Yes, nothing. This is profoundly insightful about the nature of modernity: without something constantly pecking at us, we disappear. I don't say it isn't in some sense true, but I do insist that it is outrageous. That McEwan doesn't discern the outrageousness of it furthers my outrage.

I don't want to give away the ending, but it seems to me that the questions set forth above are answered by a certain flattening of these questions. It is enough to do one's duty as an Englishmen and a surgeon. Human questions? These must stay within the realm of the pragmatic; if it is mysterious, it can't exist.

Monday, June 14, 2010

Newspeak, Eduspeak (Part I)

The latest buzzword: effective. Colorado children need effective teachers; every student deserves an effective teacher; teachers will be evaluated on their effectiveness.

Hmm, let's define effective: "producing a decided, decisive, or desired effect" (Merriam-Webster).

Once again slogans and jargon are taking the place of thought. Left out of the discussion is what constitutes or is the defining characteristic of "effective teaching." I'll take my cue from Walker Percy's Lost in the Cosmos here and see if I can shed light on the question by posing several possibilities of what the effective teacher is or does.

(a) The effective teacher is one who connects with all of his students and helps each one of them to explore the mystery of the universe in unique and unexpected ways. This teacher is like Socrates, Jesus and Buddha all rolled into one, except he does not alienate anyone. He is able to impart wisdom simply by his presence. All of his students are above average and getting better and better, every day and in every way.

(b) The effective teacher improves all students' performance on standardized tests and clearly the students learn other great things as well. He's loved by all.

Question: Did you notice the farcical quality of options A & B? If not, you are probably a political commentator, politician, or a member of a non-profit organization that concerns itself with education reform. It is unlikely you have children of your own or that you are a teacher or spend much time on this planet.


(c) The effective teacher figures out how he will be evaluated and maximizes his efforts in these areas. If effectiveness is measured by standardized tests, the teacher focuses on techniques and imparting knowledge of these things. If, on the other hand, his evaluation depends on something else, something else is what the teacher delivers. This teacher is like a mirror for what is asked of him by the dominant power. He is truly self-less.

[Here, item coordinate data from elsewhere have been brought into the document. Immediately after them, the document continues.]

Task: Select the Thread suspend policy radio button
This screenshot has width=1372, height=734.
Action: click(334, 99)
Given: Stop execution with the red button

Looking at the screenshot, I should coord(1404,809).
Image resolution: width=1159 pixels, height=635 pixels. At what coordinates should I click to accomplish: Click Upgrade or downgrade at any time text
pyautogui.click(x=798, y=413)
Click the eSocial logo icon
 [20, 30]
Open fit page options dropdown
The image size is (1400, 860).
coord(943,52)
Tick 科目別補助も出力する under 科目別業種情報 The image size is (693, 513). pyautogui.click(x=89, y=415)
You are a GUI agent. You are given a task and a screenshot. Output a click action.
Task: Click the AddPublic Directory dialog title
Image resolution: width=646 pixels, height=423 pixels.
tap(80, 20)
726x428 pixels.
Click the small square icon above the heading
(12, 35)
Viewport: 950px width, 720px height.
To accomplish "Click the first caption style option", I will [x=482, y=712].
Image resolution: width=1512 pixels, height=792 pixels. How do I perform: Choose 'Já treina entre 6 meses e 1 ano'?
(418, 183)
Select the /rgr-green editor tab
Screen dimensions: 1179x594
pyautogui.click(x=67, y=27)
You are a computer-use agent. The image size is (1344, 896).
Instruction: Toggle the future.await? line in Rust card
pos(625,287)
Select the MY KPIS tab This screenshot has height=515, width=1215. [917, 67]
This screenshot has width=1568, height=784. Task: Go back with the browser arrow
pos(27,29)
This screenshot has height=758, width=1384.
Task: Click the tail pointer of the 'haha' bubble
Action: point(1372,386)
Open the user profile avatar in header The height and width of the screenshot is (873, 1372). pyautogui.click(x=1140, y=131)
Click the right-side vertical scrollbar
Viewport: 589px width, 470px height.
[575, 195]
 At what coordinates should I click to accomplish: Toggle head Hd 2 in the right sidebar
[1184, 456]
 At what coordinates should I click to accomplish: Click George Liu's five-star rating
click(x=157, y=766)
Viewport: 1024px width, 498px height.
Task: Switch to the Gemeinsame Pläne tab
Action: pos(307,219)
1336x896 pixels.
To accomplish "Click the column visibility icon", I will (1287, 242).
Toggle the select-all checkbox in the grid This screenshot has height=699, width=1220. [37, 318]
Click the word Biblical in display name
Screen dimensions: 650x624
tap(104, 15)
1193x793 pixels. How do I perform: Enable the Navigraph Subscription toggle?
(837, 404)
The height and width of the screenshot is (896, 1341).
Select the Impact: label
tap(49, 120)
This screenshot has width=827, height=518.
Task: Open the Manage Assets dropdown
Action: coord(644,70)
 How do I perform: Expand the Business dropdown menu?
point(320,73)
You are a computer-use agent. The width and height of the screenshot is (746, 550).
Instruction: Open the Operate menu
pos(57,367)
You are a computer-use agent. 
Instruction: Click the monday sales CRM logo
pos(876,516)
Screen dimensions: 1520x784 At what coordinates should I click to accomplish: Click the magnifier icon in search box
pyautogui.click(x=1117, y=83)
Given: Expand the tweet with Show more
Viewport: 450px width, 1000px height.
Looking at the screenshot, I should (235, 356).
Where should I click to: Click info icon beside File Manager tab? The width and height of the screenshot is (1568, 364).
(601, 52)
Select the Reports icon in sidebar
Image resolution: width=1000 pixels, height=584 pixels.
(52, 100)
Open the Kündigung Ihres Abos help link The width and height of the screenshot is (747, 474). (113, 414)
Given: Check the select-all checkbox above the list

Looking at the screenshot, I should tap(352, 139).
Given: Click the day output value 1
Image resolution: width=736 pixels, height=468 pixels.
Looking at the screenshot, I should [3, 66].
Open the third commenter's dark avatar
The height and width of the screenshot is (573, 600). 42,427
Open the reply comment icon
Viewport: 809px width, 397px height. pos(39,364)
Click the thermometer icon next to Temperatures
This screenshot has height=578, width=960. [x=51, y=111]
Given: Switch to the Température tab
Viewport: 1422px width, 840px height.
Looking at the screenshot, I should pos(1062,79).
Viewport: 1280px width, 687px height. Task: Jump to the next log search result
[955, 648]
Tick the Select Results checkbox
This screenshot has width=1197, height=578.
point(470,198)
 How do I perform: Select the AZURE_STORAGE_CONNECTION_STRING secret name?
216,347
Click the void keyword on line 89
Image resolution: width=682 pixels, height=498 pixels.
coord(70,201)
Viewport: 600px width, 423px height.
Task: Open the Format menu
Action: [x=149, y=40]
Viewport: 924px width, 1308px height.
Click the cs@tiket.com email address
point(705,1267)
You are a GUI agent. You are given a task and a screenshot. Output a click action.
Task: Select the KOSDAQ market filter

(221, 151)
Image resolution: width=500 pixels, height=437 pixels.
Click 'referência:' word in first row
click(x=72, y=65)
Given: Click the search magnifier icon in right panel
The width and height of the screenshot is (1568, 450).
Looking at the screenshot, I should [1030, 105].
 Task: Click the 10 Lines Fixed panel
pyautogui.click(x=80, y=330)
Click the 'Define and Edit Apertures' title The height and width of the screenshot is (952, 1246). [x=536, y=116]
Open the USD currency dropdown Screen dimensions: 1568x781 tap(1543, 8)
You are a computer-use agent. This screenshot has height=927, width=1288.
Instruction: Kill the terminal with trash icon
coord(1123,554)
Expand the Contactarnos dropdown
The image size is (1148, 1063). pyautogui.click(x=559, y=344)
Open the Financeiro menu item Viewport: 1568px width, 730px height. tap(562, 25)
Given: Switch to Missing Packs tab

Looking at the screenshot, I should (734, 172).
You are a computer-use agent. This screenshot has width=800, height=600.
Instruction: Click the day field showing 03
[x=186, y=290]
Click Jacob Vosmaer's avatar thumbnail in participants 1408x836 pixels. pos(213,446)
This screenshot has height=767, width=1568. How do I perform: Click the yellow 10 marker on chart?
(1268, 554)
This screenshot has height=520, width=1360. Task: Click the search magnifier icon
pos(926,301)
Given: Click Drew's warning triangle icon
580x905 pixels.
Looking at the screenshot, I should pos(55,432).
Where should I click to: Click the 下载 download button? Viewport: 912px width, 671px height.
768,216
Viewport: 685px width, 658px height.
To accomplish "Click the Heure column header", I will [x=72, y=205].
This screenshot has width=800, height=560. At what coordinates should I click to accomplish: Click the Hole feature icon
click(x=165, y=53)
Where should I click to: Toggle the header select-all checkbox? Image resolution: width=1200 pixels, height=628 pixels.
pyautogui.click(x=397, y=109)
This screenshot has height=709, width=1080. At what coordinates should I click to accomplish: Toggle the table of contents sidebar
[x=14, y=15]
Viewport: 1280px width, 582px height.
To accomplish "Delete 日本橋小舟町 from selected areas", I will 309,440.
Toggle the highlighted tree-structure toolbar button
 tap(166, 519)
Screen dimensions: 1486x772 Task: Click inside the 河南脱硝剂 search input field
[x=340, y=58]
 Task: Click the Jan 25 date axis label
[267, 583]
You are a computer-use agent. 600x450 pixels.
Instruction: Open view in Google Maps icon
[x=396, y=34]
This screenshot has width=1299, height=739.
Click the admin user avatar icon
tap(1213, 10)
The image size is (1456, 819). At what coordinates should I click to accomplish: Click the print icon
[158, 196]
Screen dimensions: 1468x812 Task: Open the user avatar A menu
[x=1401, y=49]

(d) The effective teacher cares not a whit about the latest fad in education or his own fate because of his disinterest in said fad. This teacher is really good at communicating some very important things to some students, helping many students some of the time, confusing a few students not so often. In short, this teacher is very human.

(e) The effective teacher is a combination of C & D.

(f) The effective teacher is undefinable and unclassifiable. First because we don't know (or agree) on what we want concerning outcomes with students. Second, we don't know why some techniques "work" (have an effect on a group of students) while those same techniques in the hands of another teacher teaching another group of students fail miserably. In other words, teaching is more art than science, but, living as we do, in the age where technology seems capable of solving all of our problems, we're unwilling to admit that science and technology can't help us much here. We're back to Plato in the Meno where Socrates asks, "Can virtue be taught?" Like Meno, we want to reduce the question. Thus we spend enormous amounts of time, energy and money attempting to do what cannot be done: making education a purely rational (abstract) activity.